Redesign your relationship to instill accountability while still being approachable and supportive.
One of the challenges I faced when I was first promoted to a management role was managing a co-worker who, up until my promotion, was a peer. Although she was supportive, it was uncomfortable and changed the dynamic of our relationship. We both knew that ultimately, I was now her manager, and that I would be conducting her performance evaluation. I struggled initially to manage the changes in our relationship. I find this is true for most leaders who shift to managing a former peer: Many managers avoid the elephant in the room, and because they are uncomfortable, act like nothing has changed. This is a missed opportunity to redesign the relationship in a positive way.
Managing a former peer can certainly be awkward, but one of the best things you can do when you move into the management role is to meet and discuss how your relationship will work going forward. Begin the conversation by saying you value your relationship as co-workers and look forward to being able to continue working together. Use this conversation to form a partnership with your colleague. Then focus on asking questions to understand the person’s goals and challenges.
For example, you might say:
“I really value our working relationship, and I look forward to continuing to support each other. I hope you will feel comfortable sharing with me challenges you see in the department and how we can improve things. You bring a lot of experience that will be helpful in making our department effective.
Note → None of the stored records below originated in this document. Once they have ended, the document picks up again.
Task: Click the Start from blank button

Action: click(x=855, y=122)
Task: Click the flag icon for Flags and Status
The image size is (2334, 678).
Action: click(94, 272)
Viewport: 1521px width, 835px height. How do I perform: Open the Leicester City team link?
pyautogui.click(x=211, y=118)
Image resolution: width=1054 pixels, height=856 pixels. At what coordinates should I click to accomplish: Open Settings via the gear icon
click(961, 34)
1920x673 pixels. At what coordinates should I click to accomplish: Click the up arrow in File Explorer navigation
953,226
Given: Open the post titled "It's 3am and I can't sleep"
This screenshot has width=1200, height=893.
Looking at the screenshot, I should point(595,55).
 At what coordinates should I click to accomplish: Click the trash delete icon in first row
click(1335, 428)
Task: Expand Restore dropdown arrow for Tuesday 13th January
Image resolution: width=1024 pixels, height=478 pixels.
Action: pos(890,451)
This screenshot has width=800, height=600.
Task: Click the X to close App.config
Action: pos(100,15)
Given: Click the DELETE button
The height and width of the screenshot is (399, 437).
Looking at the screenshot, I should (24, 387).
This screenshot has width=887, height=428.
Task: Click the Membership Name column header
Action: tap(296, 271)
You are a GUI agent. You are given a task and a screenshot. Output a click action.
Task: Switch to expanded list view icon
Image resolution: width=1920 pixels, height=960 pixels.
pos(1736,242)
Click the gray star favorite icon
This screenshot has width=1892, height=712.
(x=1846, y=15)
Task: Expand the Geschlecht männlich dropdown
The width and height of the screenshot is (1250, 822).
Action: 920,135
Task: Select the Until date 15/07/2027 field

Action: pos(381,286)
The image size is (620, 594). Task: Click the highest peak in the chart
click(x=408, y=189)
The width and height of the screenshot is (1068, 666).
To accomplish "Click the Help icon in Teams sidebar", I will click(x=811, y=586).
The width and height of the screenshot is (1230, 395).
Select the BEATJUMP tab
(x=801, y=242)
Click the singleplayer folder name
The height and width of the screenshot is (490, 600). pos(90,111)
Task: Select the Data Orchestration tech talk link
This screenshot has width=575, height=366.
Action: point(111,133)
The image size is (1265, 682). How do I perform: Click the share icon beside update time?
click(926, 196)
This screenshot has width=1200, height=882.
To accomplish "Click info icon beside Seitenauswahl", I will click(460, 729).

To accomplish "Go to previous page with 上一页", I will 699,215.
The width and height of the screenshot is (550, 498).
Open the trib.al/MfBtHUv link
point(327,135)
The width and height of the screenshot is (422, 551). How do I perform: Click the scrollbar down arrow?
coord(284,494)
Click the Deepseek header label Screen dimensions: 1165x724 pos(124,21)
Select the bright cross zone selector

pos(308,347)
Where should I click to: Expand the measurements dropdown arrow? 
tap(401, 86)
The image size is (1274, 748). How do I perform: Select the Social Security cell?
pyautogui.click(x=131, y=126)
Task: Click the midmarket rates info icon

I’d like to meet bi-weekly to check in on projects and help you with any issues. I’d appreciate it if you could bring a list of what you are working on, as well as your biggest challenge at the moment so we can work through it together.”
Questions you may consider:
- What do you like most about your job?
- What are the biggest challenges you are facing in your job?
- What are your career goals?
- What suggestions do you have for improving the department?
- How can I support you?
- Is there anything else you feel is important for me to know?
Reinforce that you would like to have a relationship with open communication and that you welcome the person to come to you at any time. Discuss how often you would like to meet and what to expect in those meetings. Designing the relationship in this way will underscore your approachability and support for your former peer.
If you inherited an employee who is struggling or a poor performer, use the coach approach to work through the issues. Start by asking the questions above, and then use regular coaching sessions to check in on progress and set expectations and goals. Setting expectations doesn’t have to feel like you are being a dictator. Employees want clarity, and you are simply providing clarity for the person on what it takes to succeed.
One of my favorite coaching phrases is “I’ve noticed.” This is a very neutral phrase that doesn’t evoke judgement or defensiveness.
For example, “I’ve noticed you have been late to work four times in the past month. What’s going on?”
Approaching issues in this way opens up the space for the employee to share their perspective and makes the conversation interactive. It takes the pressure off of you to deliver a difficult message and instead fosters an open dialogue.
As a supervisor or manager, remember that your goal is to facilitate, not fix. Many managers think their job is to fix problems and issue directives to their employees. The best approach is to instead facilitate discussion and shift the ownership to the employee.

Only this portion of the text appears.